◆ **TASK INSTRUCTIONS**
What appears from the first line of the data below through the line containing "Task: Click the video title text", both included, should be copied exactly, and nothing else.

◆ **Excerpts from a dataset**
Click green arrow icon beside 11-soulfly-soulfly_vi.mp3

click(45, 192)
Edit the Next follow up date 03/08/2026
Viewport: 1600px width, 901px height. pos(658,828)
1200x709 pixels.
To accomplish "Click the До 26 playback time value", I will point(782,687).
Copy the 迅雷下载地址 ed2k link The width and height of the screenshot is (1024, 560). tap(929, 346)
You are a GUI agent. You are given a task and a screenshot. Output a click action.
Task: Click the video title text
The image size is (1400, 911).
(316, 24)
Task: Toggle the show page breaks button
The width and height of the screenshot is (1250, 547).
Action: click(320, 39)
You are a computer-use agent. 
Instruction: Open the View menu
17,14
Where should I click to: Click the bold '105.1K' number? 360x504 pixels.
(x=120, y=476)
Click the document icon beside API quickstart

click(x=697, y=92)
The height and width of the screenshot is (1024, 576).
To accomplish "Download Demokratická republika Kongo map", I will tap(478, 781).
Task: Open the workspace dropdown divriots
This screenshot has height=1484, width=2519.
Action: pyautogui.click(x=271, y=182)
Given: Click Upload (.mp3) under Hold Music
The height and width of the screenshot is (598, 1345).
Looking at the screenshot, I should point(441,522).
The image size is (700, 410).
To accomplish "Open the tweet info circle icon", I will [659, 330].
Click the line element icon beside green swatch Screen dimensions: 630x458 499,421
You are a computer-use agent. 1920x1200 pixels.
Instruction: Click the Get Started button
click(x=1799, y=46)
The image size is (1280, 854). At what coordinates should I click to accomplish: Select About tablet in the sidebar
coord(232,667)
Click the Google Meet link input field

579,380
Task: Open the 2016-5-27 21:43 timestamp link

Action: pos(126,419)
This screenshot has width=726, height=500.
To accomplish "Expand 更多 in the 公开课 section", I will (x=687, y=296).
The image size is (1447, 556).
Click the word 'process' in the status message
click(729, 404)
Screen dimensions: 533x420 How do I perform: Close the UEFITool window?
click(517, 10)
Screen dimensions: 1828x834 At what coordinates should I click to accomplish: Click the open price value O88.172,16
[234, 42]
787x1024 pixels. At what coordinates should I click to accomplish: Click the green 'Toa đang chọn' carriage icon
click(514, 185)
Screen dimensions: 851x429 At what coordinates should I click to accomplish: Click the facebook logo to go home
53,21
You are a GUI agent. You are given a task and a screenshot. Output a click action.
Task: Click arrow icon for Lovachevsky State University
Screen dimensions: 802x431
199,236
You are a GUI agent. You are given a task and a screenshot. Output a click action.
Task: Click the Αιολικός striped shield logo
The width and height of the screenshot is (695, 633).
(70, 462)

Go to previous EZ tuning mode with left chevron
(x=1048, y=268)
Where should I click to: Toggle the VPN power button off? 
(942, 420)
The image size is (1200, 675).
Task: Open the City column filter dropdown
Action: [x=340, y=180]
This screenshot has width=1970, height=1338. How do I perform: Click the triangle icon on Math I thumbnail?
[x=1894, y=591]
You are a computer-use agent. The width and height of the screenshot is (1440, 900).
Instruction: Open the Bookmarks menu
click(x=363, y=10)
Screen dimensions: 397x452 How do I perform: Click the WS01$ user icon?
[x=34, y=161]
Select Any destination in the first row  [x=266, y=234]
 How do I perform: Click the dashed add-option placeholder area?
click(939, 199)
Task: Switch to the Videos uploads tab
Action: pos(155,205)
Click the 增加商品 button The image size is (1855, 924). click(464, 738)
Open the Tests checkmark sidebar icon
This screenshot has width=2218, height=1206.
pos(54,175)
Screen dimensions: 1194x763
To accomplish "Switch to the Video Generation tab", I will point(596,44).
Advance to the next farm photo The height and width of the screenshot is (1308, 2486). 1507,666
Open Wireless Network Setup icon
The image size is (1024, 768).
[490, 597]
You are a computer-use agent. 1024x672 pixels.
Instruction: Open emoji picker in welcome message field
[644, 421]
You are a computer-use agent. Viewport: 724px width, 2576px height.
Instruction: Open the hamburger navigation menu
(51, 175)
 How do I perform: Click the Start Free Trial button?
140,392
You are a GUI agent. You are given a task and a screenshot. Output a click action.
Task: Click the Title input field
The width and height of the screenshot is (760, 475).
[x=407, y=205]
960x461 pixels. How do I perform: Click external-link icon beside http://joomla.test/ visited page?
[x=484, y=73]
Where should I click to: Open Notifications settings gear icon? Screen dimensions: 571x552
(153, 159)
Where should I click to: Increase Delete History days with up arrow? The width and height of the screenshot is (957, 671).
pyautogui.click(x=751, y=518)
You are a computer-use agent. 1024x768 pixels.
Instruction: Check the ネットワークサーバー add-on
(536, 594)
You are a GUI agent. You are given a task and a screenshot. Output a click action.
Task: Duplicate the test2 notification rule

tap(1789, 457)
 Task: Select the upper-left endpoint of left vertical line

◆ **SOLUTION FOR THIS EXERCISE**
Click green arrow icon beside 11-soulfly-soulfly_vi.mp3

click(45, 192)
Edit the Next follow up date 03/08/2026
Viewport: 1600px width, 901px height. pos(658,828)
1200x709 pixels.
To accomplish "Click the До 26 playback time value", I will point(782,687).
Copy the 迅雷下载地址 ed2k link The width and height of the screenshot is (1024, 560). tap(929, 346)
You are a GUI agent. You are given a task and a screenshot. Output a click action.
Task: Click the video title text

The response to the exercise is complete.